All temporal and frequency parameters measured (except the inter-chirp interval) are considered in the model. PVE: P. verenae, PAP: P. apicalis. Ellipses are 95% confidence intervals around centroids.
Concerning frequency parameters, PAP Morph 4 stridulations have higher dominant frequency than PVE Morph 1 and PAP Morph 5 (ANOVADF, F4,35 = 4.21, p<0.01, Unequal N HSD, p<0.05 for both morphs, Table 2), higher frequencies at 25% and 50% of the signal energy than PVE Morph 1 (ANOVAF25%, F4,35 = 2.82, p<0.05, Unequal N HSD, p<0.05 and ANOVAF50%, F4,35 = 4.05, p<0.01, Unequal N HSD, p<0.05, Table 2), and higher intra-pulse minimal frequency than all other morphs (ANOVAMFP, F4,35 = 8.17, p<0.01, Unequal N HSD, p<0.01 for all morphs). The intra-pulse maximal frequency is also significantly lower in PVE Morph 1 compared to PAP Morphs 4 and 6 (ANOVALFP, F4,35 = 5.62, p<0.01, Unequal N HSD, p<0.01 for PAP Morph 4 and p<0.05 for PAP Morph 6). Last, the stridulations of the allopatric PAP Morph 3 from Mexico did not significantly differ only from those of PAP Morph 5 from French Guiana (Figure 7) even if these morphs present distinctive stridulatory organs (Figures 3, 4, 5, 6).
Nucleotide composition and sequence variation
A total of 690 base pairs were analysed for cyt b. Accession numbers range from HM770106 to HM770124 in Genbank. No pseudogenes, no insertions, deletions nor any rearrangements were detected. As in other hymenopteran mitochondrial genome [74], there is an A-T bias in the base composition of cyt b: we obtained on average 33.9% of A, 44.1% of T, 14.7% of C, and 7.3% of G. Over the 690 base pairs analysed, the number of variable characters was 259 among which 156 were found to be parsimony-informative. The transition/transversion rate ratios are k1 = 1.207 (purines) and k2 = 2.974 (pyrimidines), with an overall transition/transversion bias of 0.584. NJ tree of haplotypes obtained for the different morphs is presented in Figure 8, rooted with P. villosa and P. goeldi as outgroups. Tajima's relative tests are significant (X2 = 4.25, p = 0.038 to X2 = 8, p = 0.005, df = 1) when morphs of the clade constituted by P. apicalis are compared to P. verenae or PAP Morph 5, rejecting as a consequence the molecular clock hypothesis for this set of sequences.
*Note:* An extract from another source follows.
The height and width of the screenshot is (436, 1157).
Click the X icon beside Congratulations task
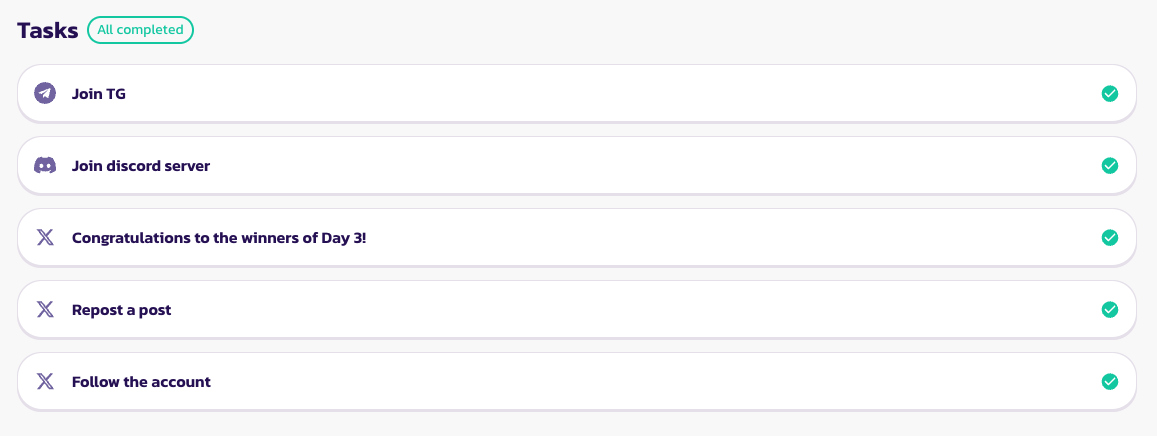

The tree is rooted using P. villosa and P. goeldi sequences as outgroups 1 and 2, respectively. Numbers indicate bootsrap values. PVE: P. verenae, PAP: P. apicalis.
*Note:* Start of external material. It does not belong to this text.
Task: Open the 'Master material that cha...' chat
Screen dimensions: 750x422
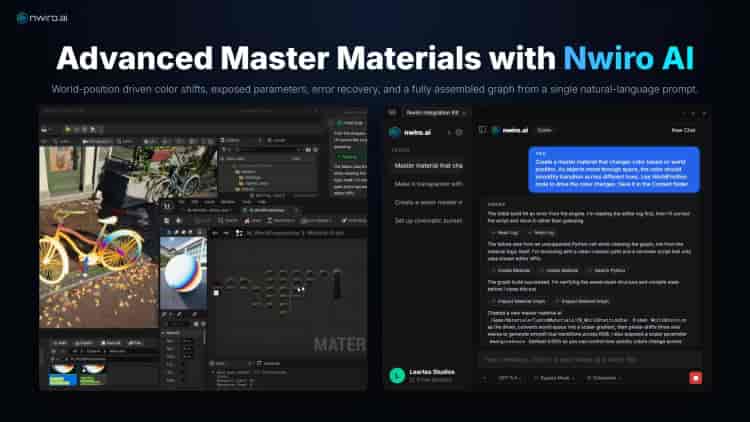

We could observe 3 main groups, in which PAP Morph 5 clearly differs from all other morphs (about 15%), and presents a basal position to the P. apicalis and P. verenae groups (Figure 8).
Within P. verenae Morph 1, we obtain two clades but the level of divergence is low (mean distance of 1.5±0.3%). Within the group P. apicalis, the genetic distance between Morphs 3, 4 and 6 is considerable. When compared to the other morphs of P. apicalis, PAP Morph 3 varies in 10% of the base pairs considered, which nearly corresponds of the level of divergence between P. verenae and the clade P. apicalis. Between the sympatric P. apicalis Morphs 4 and Morph 6 the genetic variation is about 7% (Figure 8).
Discussion
Our results demonstrate that each studied cryptic morph of the P. apicalis complex presents a morphologically distinct stridulatory organ, and that all sympatric morphs make distinctive sounds. The differentiation observed for the stridulatory organs is not only due to allometric differences between individuals but also to intrinsic morph features. The distinct acoustic signals produced, in their turn, are the result of this morphological specificity together with ant behaviour for stridulation production. Indeed, inter-specific competitive interactions in sympatry may have led to divergent selection acting in contrasting directions between morphs. In contrast, the similarity observed between the acoustic signals produced by PAP Morphs 3 and 5 in spite of the distinctiveness of their stridulatory files can be due to the fact that the allopatric PAP Morph 3 is not subjected to the same selective pressure as the sympatric morphs.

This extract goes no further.